13 May 2025

Steve McQueen plays a concerto without musicians at Dia Beacon

At Dia Beacon, Oscar-winning artist and filmmaker Steve McQueen is presenting one of the most abstract and striking installations of his career until May 26th: a bass concerto played by an ensemble of light panels and loudspeakers.

  • By Cyrus Goberville.

  • Published on 13 May 2025. Updated on 29 July 2025.

    Steve McQueen’s bass concerto at Dia Beacon

    When arriving at Dia Beacon Foundation, a peaceful temple of American minimalist architecture in the Hudson Valley, New York, you will be greeted by an unusual hum – low frequencies beckon from its depths. It’s hard to ignore them, as their spectrum is so low they’re often felt more than they’re heard. Touring the collection, the sound seems to vanish, but the vibrations are never far behind.

    To get to the root of these rumblings, you will have to go down a service stairwell into one of the most abstract works ever created by the British artist and Oscar-winning director Steve McQueen. A vast, empty 30,000-square-foot basement outfitted with sixty ceiling-mounted light panels that imperceptibly shift the color spectrum, and three stacks of Meyer 900-LFC subwoofers. Subtly arranged, the speakers deliver a bass concerto that builds to a crescendo in a matter of minutes.

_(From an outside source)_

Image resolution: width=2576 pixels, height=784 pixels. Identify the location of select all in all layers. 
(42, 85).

    An artist deeply attuned to sound

    Sound has always been central to Steve McQueen’s work. One can think of Girls, Tricky, his vibrant 2001 portrait of the Massive Attack founder, or more recently, his ode to reggae’s Lovers Rock genre in his 2020 BBC series Small Axe. But with Bass, the artist goes further. Five outstanding bassists were brought together in the Dia basement for improvisational sessions conducted by the artist himself.

    Assuming the role of conductor, McQueen guides them in exploring the sounds of an instrument that echoes the forced journey of enslaved people across the “Middle Passage” [the Atlantic crossing endured by enslaved people taken by force from Africa to be exploited in America, ed.]. The great American bassist Marcus Miller (b. 1959) syncs with the ancestral n’goni rhythms of Mamadou Kouyaté (d. 1991), brought from Mali for these site-specific recordings. The electric bass of Jamaican Aston Barrett Jr. (b. 1990) contrasts with the acoustic stylings of the young Laura Simone Martin (b. 2005), before merging with the improvisations of one of American neo soul’s rising stars, Meshell Ndegeocello (b. 1968).

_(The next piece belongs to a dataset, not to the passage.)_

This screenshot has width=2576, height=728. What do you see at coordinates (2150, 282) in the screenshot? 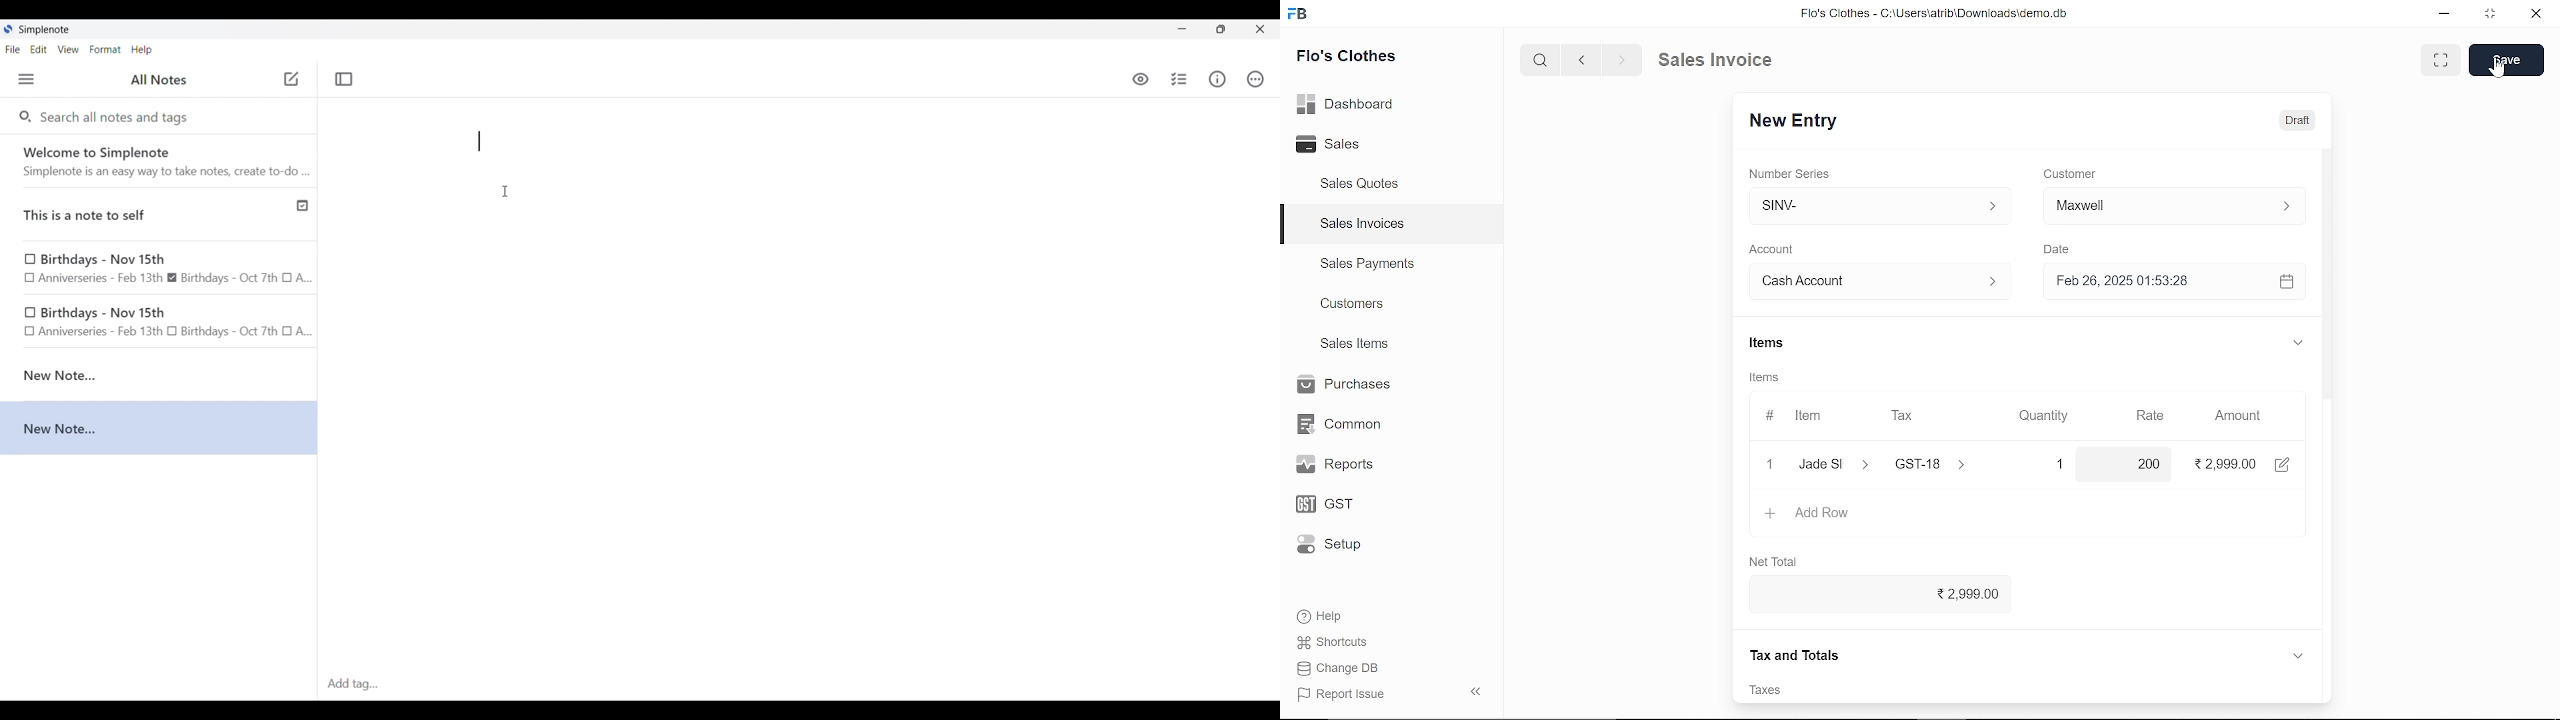
I see `Feb 26, 2025 01:53:28` at bounding box center [2150, 282].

    This installation has no clear beginning or end. It replaces each musician with a speaker set precisely where they played to achieve the impossible: harmonic symbiosis between five distinct basses. Bathed in light, the visitors are invited to a resonant meditation on the traumatic history of a legendary instrument. One that becomes a tangible metaphor for both past and present.

    Steve McQueen, exhibition open until May 26th, 2025, at the Dia Beacon Foundation, United States.
    The Marian Goodman Gallery in Paris will dedicate an exhibition to Steve McQueen from May 24th to July 25th, 2025.